▶ Exercise description
Count the lines in the data below where the string "computer" occurs, please, and give the number alone.

━━━━━ Available data

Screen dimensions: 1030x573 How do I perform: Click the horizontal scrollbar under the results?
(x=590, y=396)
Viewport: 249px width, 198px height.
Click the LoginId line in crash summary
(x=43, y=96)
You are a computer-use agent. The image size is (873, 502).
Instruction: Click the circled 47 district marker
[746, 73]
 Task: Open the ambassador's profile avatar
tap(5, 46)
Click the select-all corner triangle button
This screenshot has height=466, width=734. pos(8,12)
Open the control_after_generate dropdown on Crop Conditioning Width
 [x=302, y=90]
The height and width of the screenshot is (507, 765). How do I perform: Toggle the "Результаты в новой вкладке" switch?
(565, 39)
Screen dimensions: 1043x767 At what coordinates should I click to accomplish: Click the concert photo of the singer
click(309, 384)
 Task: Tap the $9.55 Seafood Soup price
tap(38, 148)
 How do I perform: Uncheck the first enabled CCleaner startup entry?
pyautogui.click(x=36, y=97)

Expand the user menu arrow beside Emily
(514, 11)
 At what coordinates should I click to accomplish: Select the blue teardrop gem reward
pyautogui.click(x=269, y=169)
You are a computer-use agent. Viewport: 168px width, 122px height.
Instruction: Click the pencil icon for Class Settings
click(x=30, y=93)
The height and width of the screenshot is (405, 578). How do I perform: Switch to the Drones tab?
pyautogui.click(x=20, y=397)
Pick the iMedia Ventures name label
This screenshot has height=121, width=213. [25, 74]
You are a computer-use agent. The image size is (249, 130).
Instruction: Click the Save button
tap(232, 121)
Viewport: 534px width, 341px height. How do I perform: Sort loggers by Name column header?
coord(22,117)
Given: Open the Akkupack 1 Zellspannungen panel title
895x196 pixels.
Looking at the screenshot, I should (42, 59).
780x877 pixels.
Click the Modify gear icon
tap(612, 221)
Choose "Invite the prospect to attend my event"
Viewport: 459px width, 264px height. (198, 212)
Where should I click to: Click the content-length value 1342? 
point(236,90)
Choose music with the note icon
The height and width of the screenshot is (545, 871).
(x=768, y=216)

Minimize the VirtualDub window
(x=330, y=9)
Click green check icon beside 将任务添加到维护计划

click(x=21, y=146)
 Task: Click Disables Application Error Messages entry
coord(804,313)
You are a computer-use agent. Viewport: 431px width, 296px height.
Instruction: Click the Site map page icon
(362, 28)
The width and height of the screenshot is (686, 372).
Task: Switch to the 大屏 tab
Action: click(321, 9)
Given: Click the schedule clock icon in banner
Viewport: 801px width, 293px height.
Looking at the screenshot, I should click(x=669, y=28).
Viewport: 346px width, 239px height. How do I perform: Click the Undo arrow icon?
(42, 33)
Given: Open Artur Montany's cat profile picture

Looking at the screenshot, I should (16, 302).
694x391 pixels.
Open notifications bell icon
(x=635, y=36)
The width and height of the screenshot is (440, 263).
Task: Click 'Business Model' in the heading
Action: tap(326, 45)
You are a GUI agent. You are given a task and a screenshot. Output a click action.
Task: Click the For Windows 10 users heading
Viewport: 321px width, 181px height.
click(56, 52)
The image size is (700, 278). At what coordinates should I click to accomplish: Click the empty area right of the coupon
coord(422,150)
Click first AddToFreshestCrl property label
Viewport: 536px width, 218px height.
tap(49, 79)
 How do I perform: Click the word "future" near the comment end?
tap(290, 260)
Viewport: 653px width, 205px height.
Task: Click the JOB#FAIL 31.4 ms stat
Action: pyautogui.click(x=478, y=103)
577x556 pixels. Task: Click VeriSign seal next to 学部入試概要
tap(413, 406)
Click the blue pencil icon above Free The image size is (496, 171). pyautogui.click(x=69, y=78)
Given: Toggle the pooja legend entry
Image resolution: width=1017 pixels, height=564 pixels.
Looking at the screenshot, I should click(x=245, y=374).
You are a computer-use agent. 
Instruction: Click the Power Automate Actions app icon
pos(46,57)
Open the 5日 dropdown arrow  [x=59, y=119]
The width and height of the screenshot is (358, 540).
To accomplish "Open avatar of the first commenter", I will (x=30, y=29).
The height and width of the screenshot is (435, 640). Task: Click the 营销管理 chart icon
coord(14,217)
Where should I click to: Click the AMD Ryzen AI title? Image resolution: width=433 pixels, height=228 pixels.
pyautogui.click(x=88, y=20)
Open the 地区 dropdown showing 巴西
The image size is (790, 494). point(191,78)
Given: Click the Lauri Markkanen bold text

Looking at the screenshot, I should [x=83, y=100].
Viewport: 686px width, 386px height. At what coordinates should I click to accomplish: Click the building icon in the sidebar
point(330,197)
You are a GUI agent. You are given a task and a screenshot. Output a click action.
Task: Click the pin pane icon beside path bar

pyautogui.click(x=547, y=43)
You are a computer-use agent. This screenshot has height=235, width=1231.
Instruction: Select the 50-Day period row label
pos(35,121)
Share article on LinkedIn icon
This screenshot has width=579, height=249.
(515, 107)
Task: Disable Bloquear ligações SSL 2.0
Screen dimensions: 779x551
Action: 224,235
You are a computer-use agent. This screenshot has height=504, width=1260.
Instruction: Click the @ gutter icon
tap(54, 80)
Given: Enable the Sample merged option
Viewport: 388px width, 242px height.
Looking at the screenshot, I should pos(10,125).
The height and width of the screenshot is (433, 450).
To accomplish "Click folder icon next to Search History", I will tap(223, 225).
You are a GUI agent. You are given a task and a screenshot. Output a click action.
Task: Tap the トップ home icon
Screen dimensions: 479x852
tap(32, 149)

━━━━━━━━━━

▶ Solution
7